Pada 2024, KemenPPPA mencatat total kekerasan terhadap anak mencapai 28.831 kasus. Rerie, sapaan akrab Lestari, berpendapat bahwa upaya pencegahan dan perlindungan anak dari ragam tindak kekerasan harus menjadi perhatian serius semua pihak.
Mengingat, ujar Rerie yang juga anggota Komisi X DPR RI itu, ancaman kekerasan terhadap anak semakin besar seiring pesatnya perkembangan teknologi.
Regulasi yang mengatur data pribadi dan keamanan siber, tambah Rerie, harus diperkuat di era digitalisasi yang mampu menyebarkan beragam konten tanpa mengenal batas.
Anggota Majelis Tinggi Partai NasDem itu berharap sejumlah pihak terkait dapat bersama-sama membangun sistem pencegahan dan perlindungan menyeluruh bagi setiap anak bangsa demi mewujudkan generasi penerus yang berdaya saing di masa depan.
Sementra itu, Ketua Bidang Perempuan dan Anak DPP Partai NasDem, Amelia Anggraini, berpendapat bahwa fenomena child grooming adalah sesuatu yang nyata dan dekat dengan keseharian kita.
Temuan kasus child grooming dewasa ini, tambah Amelia, merupakan fenomena gunung es karena masih banyak korban yang takut mengungkapkan kekerasan yang dialaminya.
Menurut Amelia, para korban harus diberi ruang dan kekuatan untuk mengungkap kasus yang dihadapinya tanpa membebani mereka.
"Menyikapi fenomena grooming ini, sistem pencegahannya harus kuat dan upaya perlindungannya harus nyata," tegas Amelia.
Pelaku child grooming, jelas dia, sering kali memanipulasi relasi kuasa terhadap korban. Karena itu, pendekatan dengan perspektif psikologi sangat krusial.
Kanit II Subdit II Dittipid PPA dan PPO Bareskrim Polri, AKBP Dwi Astuti, mengungkapkan bahwa Direktorat Tindak Pidana PPA dan PPO sudah ada di 11 Polda di Indonesia yang dapat melaksanakan penyelidikan dan penyidikan kasus-kasus PPA dan PPO.
Menurut Dwi, grooming adalah proses manipulasi untuk membangun kepercayaan dan kedekatan terhadap korban dengan target eksploitasi seksual dan kekerasan lainnya. Media yang sering digunakan antara lain gim daring dan aplikasi percakapan.
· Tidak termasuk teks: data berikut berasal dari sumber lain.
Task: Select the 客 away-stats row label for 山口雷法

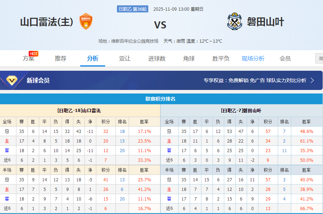Action: pos(7,150)
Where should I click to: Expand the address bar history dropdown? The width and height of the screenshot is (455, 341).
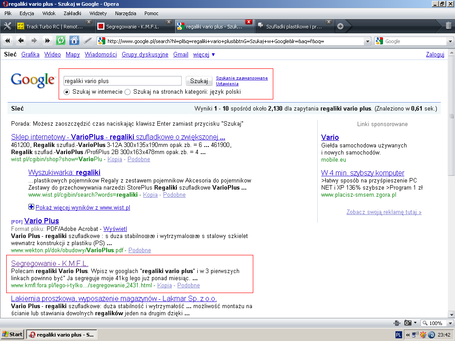(x=367, y=41)
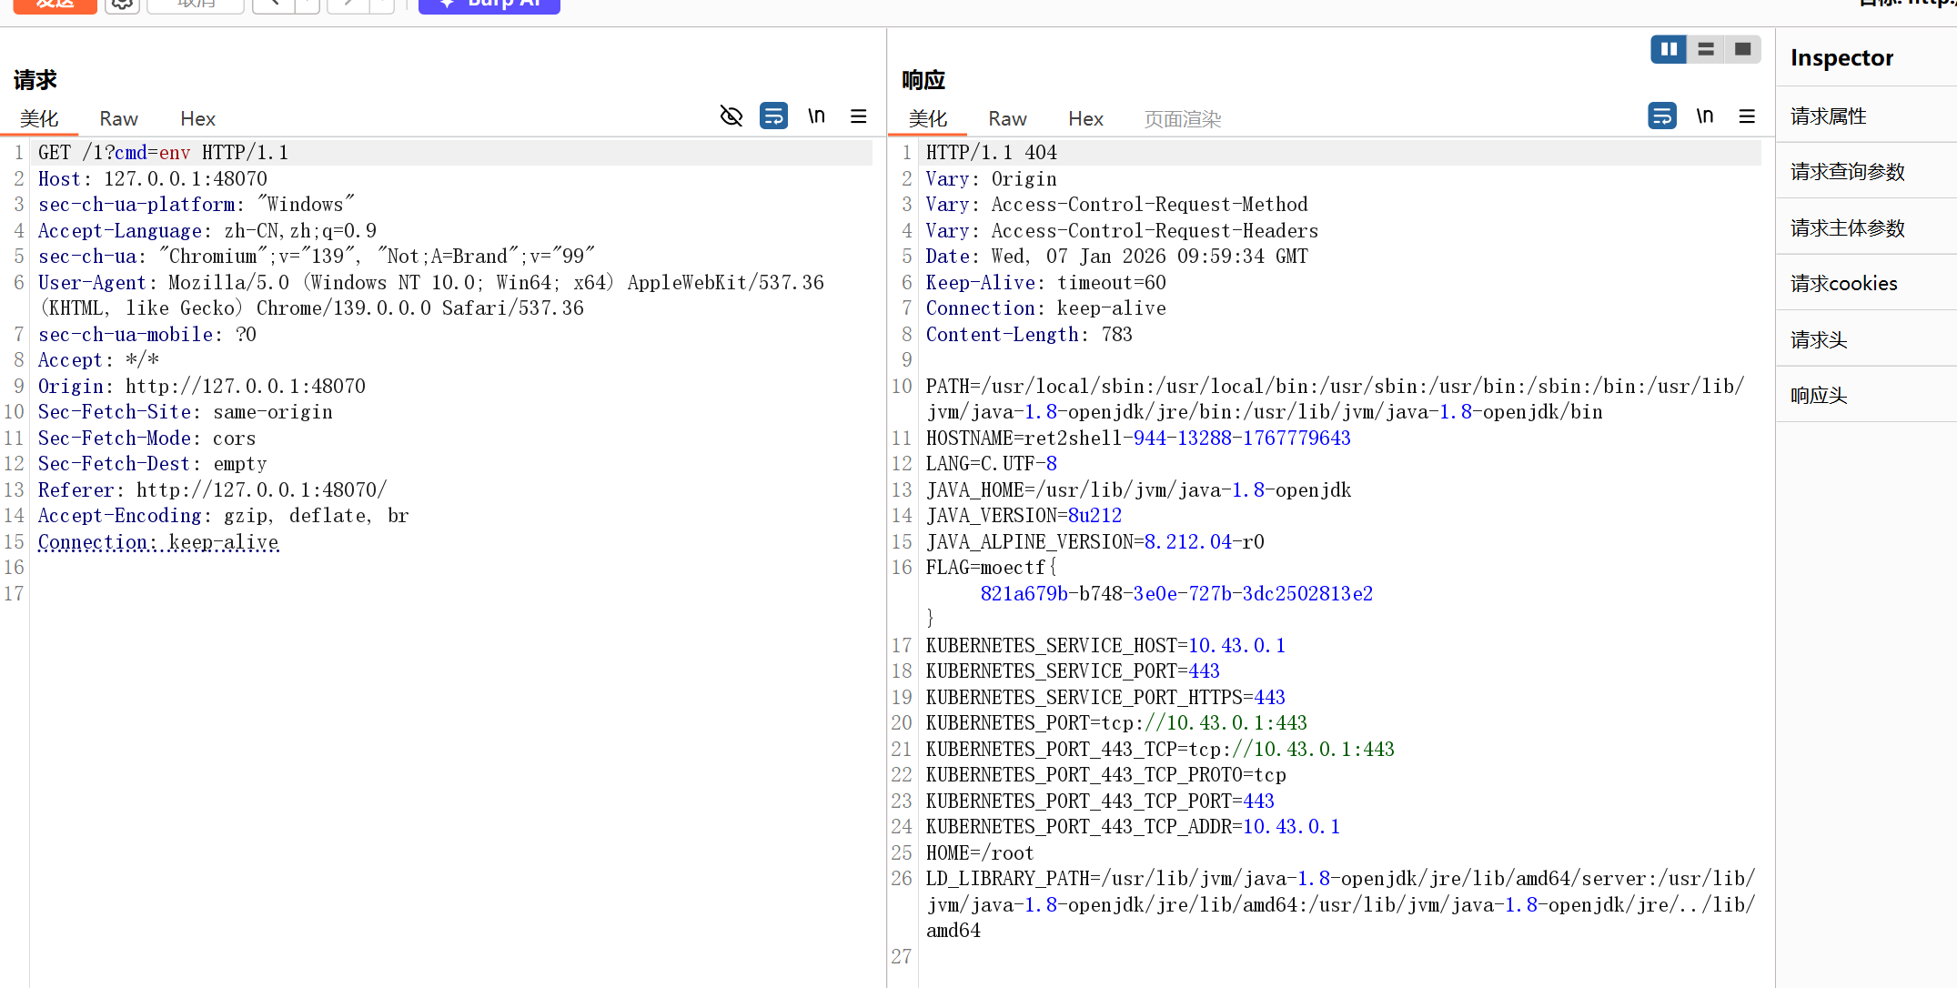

Dasar hukum yang dapat diterapkan dalam kasus child grooming, tambah Dwi, antara lain UU TPKS, UU ITE, dan UU Pornografi. Upaya perlindungan hukum bagi korban harus dikedepankan.
Selain itu, pencegahan grooming dapat dilakukan melalui edukasi anak terkait batasan tubuh dan privasi, penggunaan internet dan media sosial, serta edukasi bagi orang tua dan pendidik.
Perencana Ahli Muda KemenPPPA, Fitra Andika Sugiyono, menyampaikan bahwa child grooming umumnya menyasar anak di bawah usia 18 tahun, terutama usia 13–17 tahun, dan berlangsung secara bertahap serta jangka panjang.